:: EXCERPTED RECORDS ::
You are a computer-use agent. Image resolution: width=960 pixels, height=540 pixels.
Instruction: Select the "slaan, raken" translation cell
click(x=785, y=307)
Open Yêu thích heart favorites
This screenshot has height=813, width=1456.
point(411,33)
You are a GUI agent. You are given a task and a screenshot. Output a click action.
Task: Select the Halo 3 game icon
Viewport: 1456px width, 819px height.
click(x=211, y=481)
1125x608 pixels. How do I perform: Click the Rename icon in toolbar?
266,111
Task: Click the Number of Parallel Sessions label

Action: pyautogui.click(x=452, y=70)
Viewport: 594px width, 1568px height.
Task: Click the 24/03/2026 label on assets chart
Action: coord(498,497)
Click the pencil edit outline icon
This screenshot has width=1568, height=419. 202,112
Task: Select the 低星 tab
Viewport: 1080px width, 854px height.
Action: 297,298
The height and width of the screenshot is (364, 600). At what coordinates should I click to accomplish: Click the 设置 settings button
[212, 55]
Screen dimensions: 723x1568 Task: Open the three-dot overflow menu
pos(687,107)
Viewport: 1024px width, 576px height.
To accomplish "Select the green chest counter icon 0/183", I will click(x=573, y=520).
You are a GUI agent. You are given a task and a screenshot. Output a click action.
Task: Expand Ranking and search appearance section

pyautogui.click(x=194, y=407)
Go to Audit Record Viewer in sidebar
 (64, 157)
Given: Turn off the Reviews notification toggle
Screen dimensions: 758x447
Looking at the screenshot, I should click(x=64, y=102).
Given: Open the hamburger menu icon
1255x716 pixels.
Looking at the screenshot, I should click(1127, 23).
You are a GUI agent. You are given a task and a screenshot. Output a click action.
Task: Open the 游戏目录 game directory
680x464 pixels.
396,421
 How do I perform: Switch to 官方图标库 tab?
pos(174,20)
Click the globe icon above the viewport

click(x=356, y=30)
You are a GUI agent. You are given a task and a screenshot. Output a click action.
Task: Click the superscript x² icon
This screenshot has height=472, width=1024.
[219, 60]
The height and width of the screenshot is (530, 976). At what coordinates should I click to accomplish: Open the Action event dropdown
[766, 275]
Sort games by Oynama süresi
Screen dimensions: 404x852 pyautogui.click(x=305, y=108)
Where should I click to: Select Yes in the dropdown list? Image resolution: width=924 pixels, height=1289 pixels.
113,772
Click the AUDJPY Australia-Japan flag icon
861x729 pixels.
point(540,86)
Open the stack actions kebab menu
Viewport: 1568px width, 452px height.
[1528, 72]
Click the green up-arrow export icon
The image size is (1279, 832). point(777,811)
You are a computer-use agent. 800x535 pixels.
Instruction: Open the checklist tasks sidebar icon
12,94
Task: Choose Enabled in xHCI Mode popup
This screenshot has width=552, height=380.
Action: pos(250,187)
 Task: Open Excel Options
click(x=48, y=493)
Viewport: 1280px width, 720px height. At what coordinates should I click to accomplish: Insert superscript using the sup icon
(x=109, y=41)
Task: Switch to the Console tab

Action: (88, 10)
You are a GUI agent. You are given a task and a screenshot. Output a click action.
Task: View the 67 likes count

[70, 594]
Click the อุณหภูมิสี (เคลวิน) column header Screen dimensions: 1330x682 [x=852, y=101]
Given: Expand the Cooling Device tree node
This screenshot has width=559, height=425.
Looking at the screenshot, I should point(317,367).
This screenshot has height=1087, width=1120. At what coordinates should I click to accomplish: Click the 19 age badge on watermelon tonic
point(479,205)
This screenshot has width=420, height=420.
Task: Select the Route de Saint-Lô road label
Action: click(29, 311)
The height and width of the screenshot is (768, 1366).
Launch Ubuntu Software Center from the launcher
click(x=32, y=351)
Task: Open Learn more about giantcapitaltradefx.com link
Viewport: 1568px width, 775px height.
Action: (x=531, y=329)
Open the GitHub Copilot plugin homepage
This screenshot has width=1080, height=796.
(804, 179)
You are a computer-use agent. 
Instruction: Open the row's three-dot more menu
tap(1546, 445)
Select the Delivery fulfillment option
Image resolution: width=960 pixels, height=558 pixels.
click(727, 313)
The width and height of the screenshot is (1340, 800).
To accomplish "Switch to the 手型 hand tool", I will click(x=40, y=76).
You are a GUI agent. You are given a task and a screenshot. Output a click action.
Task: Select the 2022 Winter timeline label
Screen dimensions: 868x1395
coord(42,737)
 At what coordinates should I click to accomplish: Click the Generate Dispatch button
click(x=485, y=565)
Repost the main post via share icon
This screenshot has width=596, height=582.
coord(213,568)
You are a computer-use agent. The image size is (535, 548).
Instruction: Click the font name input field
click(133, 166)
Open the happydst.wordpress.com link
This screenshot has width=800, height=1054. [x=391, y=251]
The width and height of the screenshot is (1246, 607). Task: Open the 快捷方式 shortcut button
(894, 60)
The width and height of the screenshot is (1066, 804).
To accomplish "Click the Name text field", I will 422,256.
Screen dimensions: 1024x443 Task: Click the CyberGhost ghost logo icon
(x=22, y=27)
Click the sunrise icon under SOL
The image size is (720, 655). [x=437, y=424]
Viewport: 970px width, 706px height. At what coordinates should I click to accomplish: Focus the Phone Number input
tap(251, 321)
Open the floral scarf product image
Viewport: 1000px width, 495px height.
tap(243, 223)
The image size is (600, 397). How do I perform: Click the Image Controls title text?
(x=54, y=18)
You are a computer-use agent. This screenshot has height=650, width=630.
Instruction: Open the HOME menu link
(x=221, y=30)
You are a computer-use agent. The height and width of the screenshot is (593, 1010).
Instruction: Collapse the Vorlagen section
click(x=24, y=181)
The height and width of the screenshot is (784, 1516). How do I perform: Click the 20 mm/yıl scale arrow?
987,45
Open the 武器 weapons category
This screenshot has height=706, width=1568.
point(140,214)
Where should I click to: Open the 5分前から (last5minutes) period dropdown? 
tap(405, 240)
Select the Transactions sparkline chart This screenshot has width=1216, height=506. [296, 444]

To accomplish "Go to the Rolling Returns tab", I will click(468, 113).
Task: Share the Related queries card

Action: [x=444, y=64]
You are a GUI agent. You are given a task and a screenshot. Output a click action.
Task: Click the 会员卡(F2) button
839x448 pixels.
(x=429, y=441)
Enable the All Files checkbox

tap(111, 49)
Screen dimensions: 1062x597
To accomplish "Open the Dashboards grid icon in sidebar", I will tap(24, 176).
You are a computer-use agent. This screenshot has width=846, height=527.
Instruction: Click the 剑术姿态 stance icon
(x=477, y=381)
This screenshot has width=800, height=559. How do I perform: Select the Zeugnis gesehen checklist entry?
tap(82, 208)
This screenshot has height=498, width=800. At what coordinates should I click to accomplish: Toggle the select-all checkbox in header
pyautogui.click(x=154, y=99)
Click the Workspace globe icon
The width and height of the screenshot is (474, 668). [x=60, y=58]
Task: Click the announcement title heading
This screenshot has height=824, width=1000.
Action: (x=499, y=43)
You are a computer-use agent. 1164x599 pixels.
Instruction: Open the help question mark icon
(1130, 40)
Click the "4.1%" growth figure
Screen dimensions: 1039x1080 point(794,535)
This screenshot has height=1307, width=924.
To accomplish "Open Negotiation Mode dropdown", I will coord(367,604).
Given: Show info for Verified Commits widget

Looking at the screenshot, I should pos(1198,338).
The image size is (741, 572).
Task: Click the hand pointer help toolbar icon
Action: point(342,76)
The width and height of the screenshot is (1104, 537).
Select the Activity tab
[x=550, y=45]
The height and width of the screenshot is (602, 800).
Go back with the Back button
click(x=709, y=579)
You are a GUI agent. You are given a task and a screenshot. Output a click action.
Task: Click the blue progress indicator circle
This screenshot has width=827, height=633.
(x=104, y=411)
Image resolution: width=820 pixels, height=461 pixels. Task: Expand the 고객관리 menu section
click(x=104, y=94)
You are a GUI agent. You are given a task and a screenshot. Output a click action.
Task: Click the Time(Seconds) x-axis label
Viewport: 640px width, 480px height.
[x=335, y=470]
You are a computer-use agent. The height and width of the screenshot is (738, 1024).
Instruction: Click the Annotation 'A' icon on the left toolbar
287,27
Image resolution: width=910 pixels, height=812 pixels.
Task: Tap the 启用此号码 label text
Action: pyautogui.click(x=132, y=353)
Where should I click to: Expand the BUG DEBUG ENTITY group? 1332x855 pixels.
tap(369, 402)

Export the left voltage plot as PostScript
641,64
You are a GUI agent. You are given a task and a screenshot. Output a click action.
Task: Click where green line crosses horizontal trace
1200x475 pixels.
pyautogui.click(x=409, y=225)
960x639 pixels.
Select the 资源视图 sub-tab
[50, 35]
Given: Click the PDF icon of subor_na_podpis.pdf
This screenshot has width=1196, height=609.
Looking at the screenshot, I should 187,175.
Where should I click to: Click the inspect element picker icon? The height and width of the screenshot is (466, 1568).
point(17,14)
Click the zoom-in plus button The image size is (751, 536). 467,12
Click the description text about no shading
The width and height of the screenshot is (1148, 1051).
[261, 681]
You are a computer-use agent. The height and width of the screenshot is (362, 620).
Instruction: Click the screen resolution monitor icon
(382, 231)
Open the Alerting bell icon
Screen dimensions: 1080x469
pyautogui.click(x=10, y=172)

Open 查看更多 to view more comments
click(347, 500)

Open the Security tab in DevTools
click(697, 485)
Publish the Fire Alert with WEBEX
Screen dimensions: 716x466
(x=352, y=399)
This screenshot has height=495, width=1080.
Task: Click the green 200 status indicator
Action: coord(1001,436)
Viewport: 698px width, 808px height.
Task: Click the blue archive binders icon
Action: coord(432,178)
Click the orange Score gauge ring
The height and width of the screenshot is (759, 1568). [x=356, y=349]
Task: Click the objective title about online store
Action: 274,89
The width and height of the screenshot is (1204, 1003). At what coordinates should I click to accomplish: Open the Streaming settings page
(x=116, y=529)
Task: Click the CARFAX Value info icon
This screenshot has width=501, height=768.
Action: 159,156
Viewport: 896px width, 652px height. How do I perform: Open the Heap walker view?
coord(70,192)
:::
## THE PROBLEM
Begin with the line above that has "Select the Activity tab" and continue through the line that has "960x639 pixels.", setting each one down exactly. Stop there.

## REPLY TO THE EXERCISE
Select the Activity tab
[x=550, y=45]
The height and width of the screenshot is (602, 800).
Go back with the Back button
click(x=709, y=579)
You are a GUI agent. You are given a task and a screenshot. Output a click action.
Task: Click the blue progress indicator circle
This screenshot has width=827, height=633.
(x=104, y=411)
Image resolution: width=820 pixels, height=461 pixels. Task: Expand the 고객관리 menu section
click(x=104, y=94)
You are a GUI agent. You are given a task and a screenshot. Output a click action.
Task: Click the Time(Seconds) x-axis label
Viewport: 640px width, 480px height.
[x=335, y=470]
You are a computer-use agent. The height and width of the screenshot is (738, 1024).
Instruction: Click the Annotation 'A' icon on the left toolbar
287,27
Image resolution: width=910 pixels, height=812 pixels.
Task: Tap the 启用此号码 label text
Action: pyautogui.click(x=132, y=353)
Where should I click to: Expand the BUG DEBUG ENTITY group? 1332x855 pixels.
tap(369, 402)

Export the left voltage plot as PostScript
641,64
You are a GUI agent. You are given a task and a screenshot. Output a click action.
Task: Click where green line crosses horizontal trace
1200x475 pixels.
pyautogui.click(x=409, y=225)
960x639 pixels.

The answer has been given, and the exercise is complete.